Últimamente se está poniendo de moda la obligatoriedad de usar términos en otras lenguas para denominar palabras o lugares cuya traducción al castellano es conocida y usada desde siempre por todos los hispano parlantes. Parece ser que lo que inicialmente consistía en una muestra de cortesía se ha ido convirtiendo, en la actualidad, en una necesidad y en un insulto al idioma el no aplicar esos neologismos.
Solía ocurrir con los anglicismos y demás palabras originarias de otros países extranjeros. A nadie le extraña ya hablar de fútbol, jeans, pulóver y tantos vocablos con traducción sencilla al castellano. Lo que era un signo ficticio de buenas maneras ahora es uso común por todos, y por tanto de difícil corrección.

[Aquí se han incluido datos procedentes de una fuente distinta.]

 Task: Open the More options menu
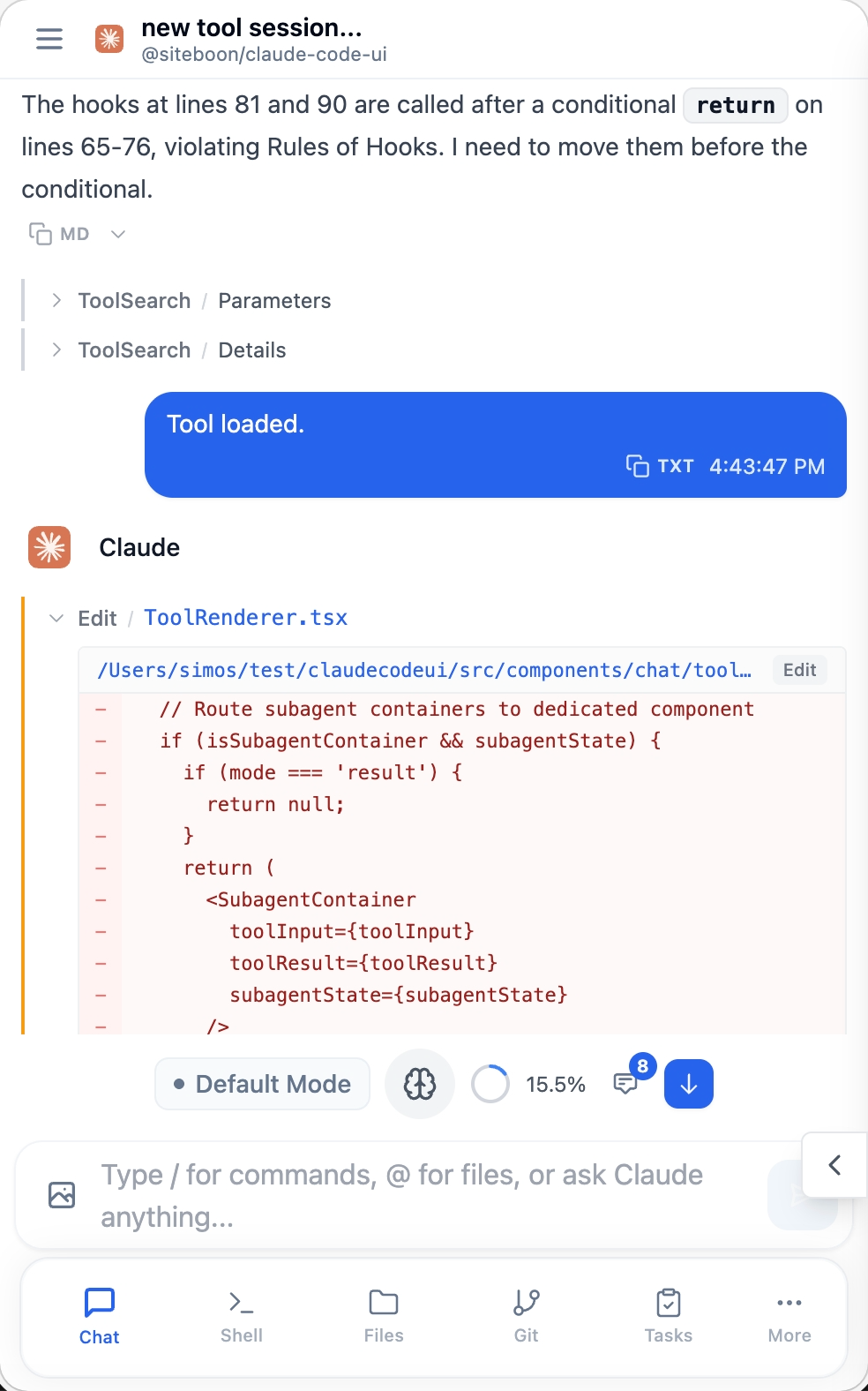[788, 1317]
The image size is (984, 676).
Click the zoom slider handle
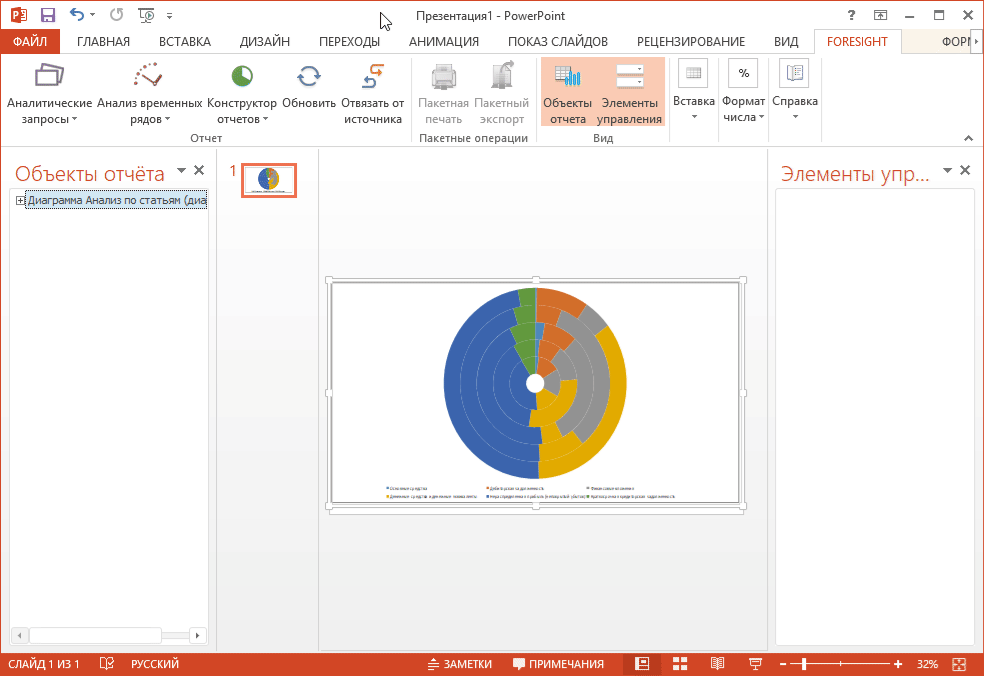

Pero ahora, diversas comunidades españolas han suplantado los nombres de localidades o provincias y se intenta que yo, desde Canarias, las use del mismo modo. No es de extrañar que en concursos de ámbito estatal se nombre a un participante como de las Illies Ballears, Lleida, Girona, o Ourense (disculpen los aludidos si los he escrito mal, pero no pienso corregirlos). Lo mismo ocurre al nombrar caixas, concellerencap o xuntas, erxainas o hasta president.
Por favor, no me malinterpreten. Jamás pretendería que los aludidos hablaran en castellano cuando tienen toda la legitimidad para hacerlo en catalán, gallego, valenciano, vasco o en suahili, me da igual. Si en la gomera usan el silbo, para mí es un orgullo el mantenimiento de tales costumbres tanto tiempo arraigadas en su sociedad. Del mismo modo, espero la misma comprensión cuando me refiero a baldes, cachimbas, fósforos, guaguas o tunos.
Pero yo seguiré viajando a las Islas Baleares, pasaré por Lérida o disfrutaré de Orense, del mismo modo que cuando hablo de Londres o Nueva York no las denomino London o New York.
Es así de simple. Yo no hablo catalán ni vasco, tampoco tengo intención de aprenderlo. Por lo que de la misma manera que entiendo que ellos lo hagan, tan libre de hacerlo que son, creo que no se me debe obligar a variar mi lengua natal.
En conclusión, que cada uno hable como le apetezca, siempre que se respete al interlocutor que tiene delante. Es triste que yo le hable a un inglés en castellano, cuando perfectamente le puedo dar los buenos días en su idioma. No voy a revindicarle nada tras la debacle de Trafalgar.